O primeiro texto viralizado (nove mil compartilhamentos) foi sobre a ida a um restaurante refinado, o Olympe, do chef francês-carioca Claude Troisgros. Era o aniversário de 40 anos de Dinho e seu estranhamento diante do prato, “boeuf de mignon com one thousands of sacanagens e molho de bagulets frescos”, foi o ponto de partida para uma longa conversa com Troisgros, que lhe ofereceu o jantar de cortesia, para seu alívio – “meu cartão do Bradesco gritava aleluia”.
Publicado na quarta-feira passada, dia 21, o último que fez sucesso foi sobre um contratempo na saúde. “Fui fazer exame de Doppler. Em Acari. Acari, da feira de. Da favela de. É, eu também não sabia que em Acari tinha exame de Doppler. Mas tem, do SUS, e eu acho que fazer Doppler é um avanço na minha vida, porque pobre só faz exame demissional”, descreve.

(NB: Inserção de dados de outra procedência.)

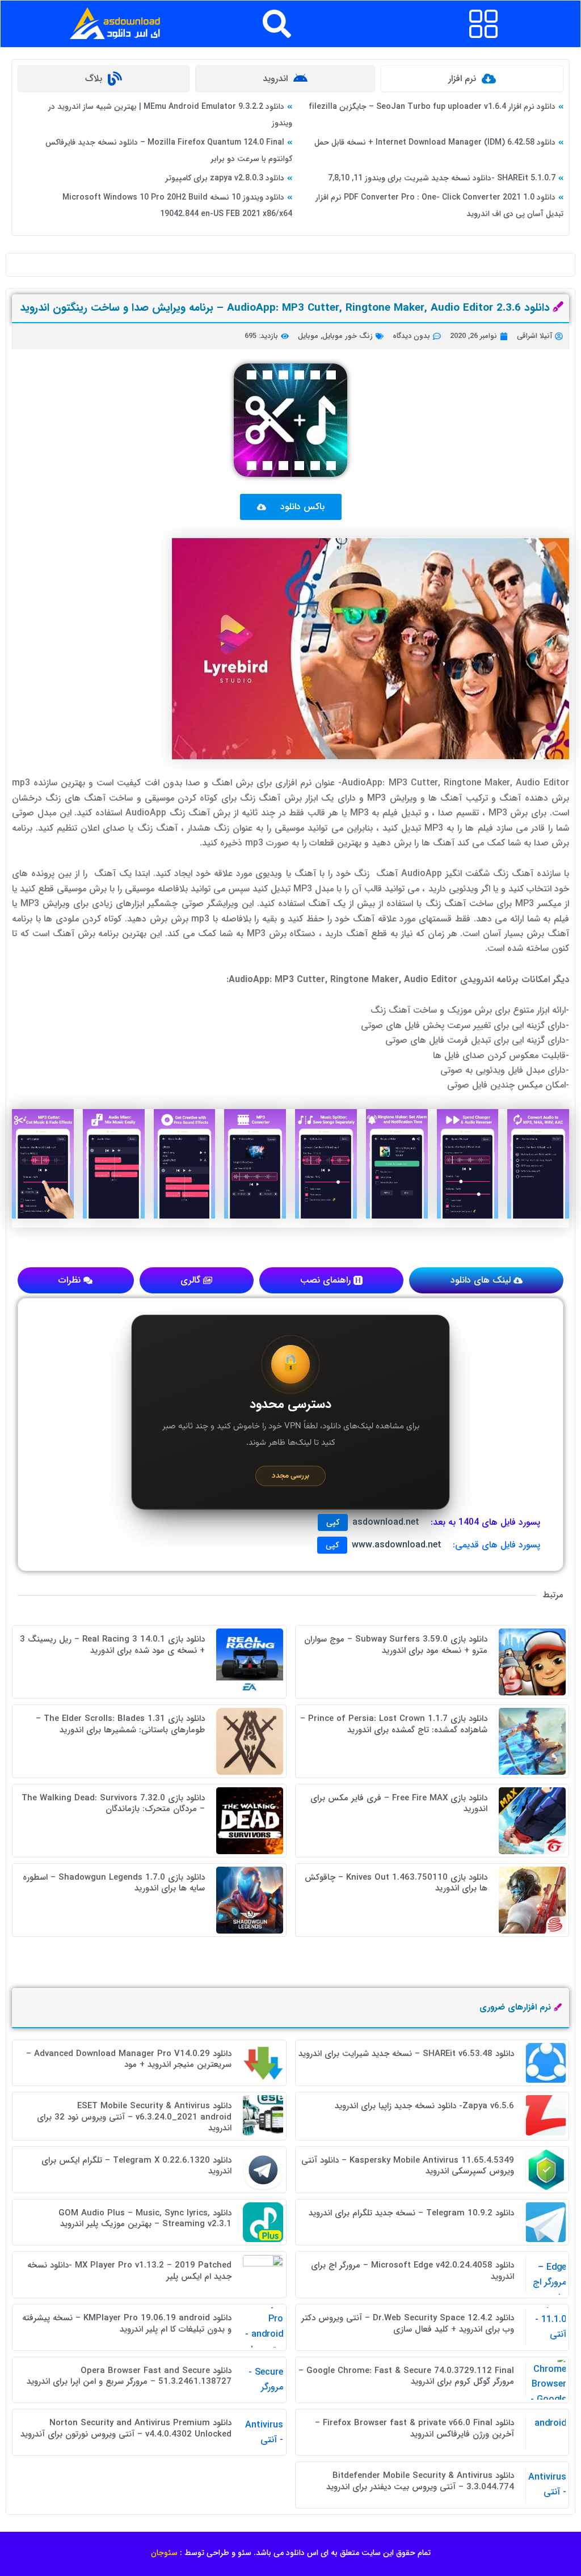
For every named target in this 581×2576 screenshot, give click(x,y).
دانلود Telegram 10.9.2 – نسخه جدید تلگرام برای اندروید (411, 2213)
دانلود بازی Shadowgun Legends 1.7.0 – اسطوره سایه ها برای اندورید (114, 1883)
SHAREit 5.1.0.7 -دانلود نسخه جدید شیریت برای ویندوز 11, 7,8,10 (441, 178)
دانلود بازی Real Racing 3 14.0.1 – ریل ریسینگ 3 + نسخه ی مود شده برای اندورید (112, 1644)
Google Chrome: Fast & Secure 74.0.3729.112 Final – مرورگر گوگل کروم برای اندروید (406, 2376)
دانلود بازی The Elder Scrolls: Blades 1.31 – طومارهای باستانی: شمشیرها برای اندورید (120, 1724)
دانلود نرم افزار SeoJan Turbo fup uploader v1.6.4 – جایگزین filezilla (432, 106)
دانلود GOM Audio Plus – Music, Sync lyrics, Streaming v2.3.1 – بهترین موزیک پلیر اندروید (144, 2218)
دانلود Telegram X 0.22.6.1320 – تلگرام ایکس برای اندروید (136, 2166)
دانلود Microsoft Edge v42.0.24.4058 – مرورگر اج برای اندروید (412, 2270)
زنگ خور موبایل (347, 336)
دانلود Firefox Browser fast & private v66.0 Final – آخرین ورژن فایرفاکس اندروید (414, 2428)
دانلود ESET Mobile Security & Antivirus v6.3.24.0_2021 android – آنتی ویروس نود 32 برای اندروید (134, 2117)
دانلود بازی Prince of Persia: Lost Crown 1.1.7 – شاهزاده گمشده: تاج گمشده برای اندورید (393, 1724)
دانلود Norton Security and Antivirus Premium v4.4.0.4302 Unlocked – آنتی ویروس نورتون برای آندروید (125, 2428)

Aos 28 anos, Vitor Almeida transformou-se em outra referência de subúrbio no Facebook. Com 200 mil curtidas na rede social, o perfil “Suburbano da Depressão”, que desde 2012 ele mantém sozinho, rendeu o livro Suburbano da Depressão: Causos, Contos e Crônicas (Autografia), também recém-lançado.
Estudante de história, Almeida tem um estilo de humor mais escrachado. Ao relacionar os tipos com que convive, capricha nos detalhes: “Aquele coroa com barriga de cachorra grávida, estômago dilatado, que vai sem camisa pra rua, somente de bermuda cargo de elástico e sandália de pai de santo, boné escolhido aleatoriamente, cordão de algum santo católico, tatuagem disforme com a tinta verde de um desenho que um dia foi alguma coisa, que discute sobre o Campeonato Carioca da década de 70 na padaria: Patrimônio imaterial do subúrbio carioca”.
Também sabe ser crítico: “Quem não conhece a história do Rio, especialmente após 1889, acha que o que fazemos e escrevemos é puro recalque”, escreveu, sobre as tensões entre o Rio pobre e o Rio rico. “O subúrbio teve importância vital para a cidade, mas a história da cidade fala só do centro e da zona sul, muito pouco da zona norte e da zona oeste. Do subúrbio só se fala de violência e descaso”, critica Almeida, que nasceu entre a Penha e Olaria, na zona norte, e mora em Santa Cruz, na zona oeste.
Ele aproveitou um momento em que os bairros estavam em pauta, na esteira do sucesso das novelas Salve Jorge e Avenida Brasil, da TV Globo, e programas como o Vai Que Cola no Multishow, além de produções no cinema, para explorar o universo suburbano. “Nunca tive pretensão de ter 200 mil curtidas nem lançar livro, pensei que não ia dar em nada. Tudo aconteceu em um ano e meio. Escrevo como o povo fala, com as discordâncias verbais. Como futuro historiador, espero estar contribuindo para mostrar o que é o Rio em 2016.” As informações são do jornal O Estado de S. Paulo.